Cardiovascular reactivity is hypothesized to mediate the relationship between stress and cardiovascular disease. We describe three considerations that are crucial for a causal model of cardiovascular responses to stress: the need for laboratory-life generalizability, the role of interactions between environmental exposures and individual response predispositions, and the importance of the duration of both stressor exposure and cardiovascular responding.
We illustrate current understanding of stress–cardiovascular disease relationships with examples from the human and animal psychophysiology, epidemiology, and genetics literature.

[ENTRIES SUPPLIED]:

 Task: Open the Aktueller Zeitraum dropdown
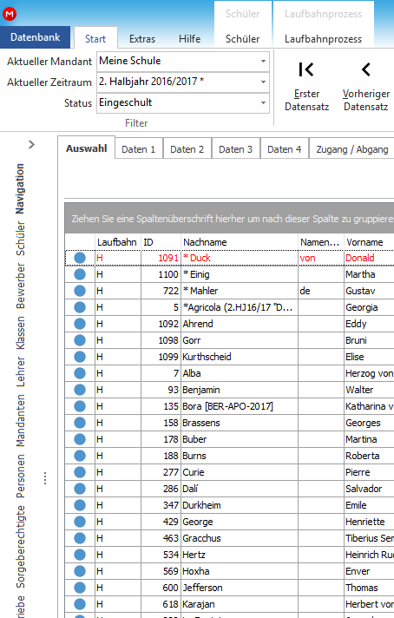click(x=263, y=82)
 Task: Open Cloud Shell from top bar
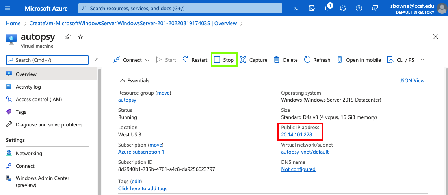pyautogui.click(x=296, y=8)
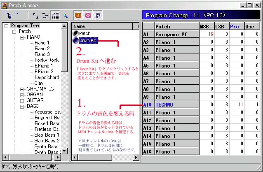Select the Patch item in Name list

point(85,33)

...

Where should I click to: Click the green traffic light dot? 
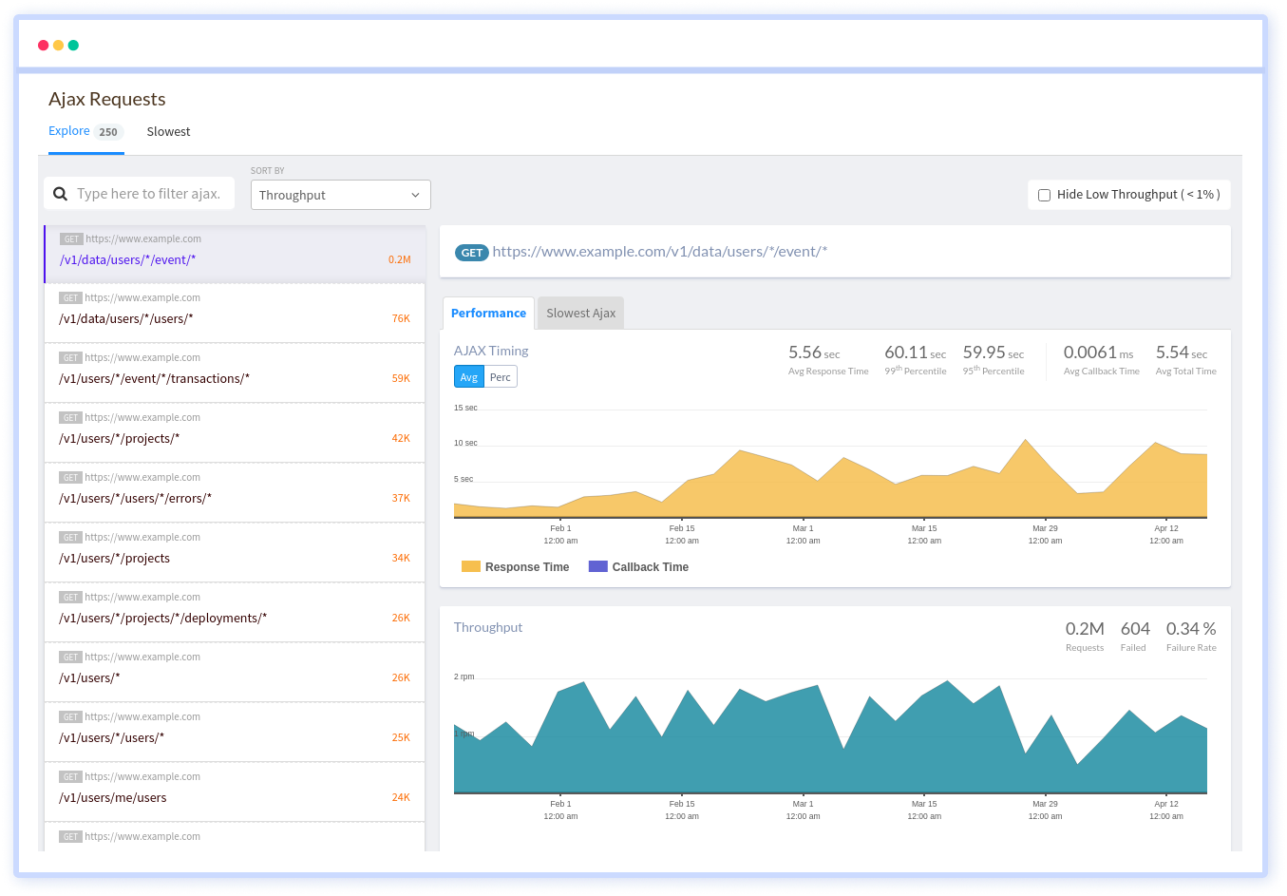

[TASKS FOR THIS EXERCISE]:
A. According to the abstract on cardiovascular responses to stress, what is cardiovascular reactivity hypothesized to mediate?
B. Extend the abstract on cardiovascular responses to stress with a few more sentences that follow on from its last one.

[ANSWERS GIVEN]:
A. The relationship between stress and cardiovascular disease.

B.
In a causal model of reactivity, the usefulness of laboratory assessment rests on the assumption that laboratory-based cardiovascular reactivity predicts responses in the natural environment. We find only limited generalizability and suggest that cardiovascular responses to stress can be better understood when examined in the natural environment. The interaction of individual response predispositions and stressor exposures contributes to the development and progression of cardiovascular disease; stress-disease relationships could therefore be better understood if predispositions and exposures were assessed simultaneously in interactive models. Cardiovascular responses to stress are likely to be most deleterious when responses are prolonged. Responses may vary in their magnitude, frequency, and duration; however, reactivity captures only response magnitude. The assessment of anticipatory and recovery measures, with response magnitude, may therefore lead to a more useful model of the stress-disease relationship.
A causal model of cardiovascular responses to stress should generalize to the real world, assess interactions between individual predispositions and environmental exposures, and focus on sustained pathogenic exposures and responses.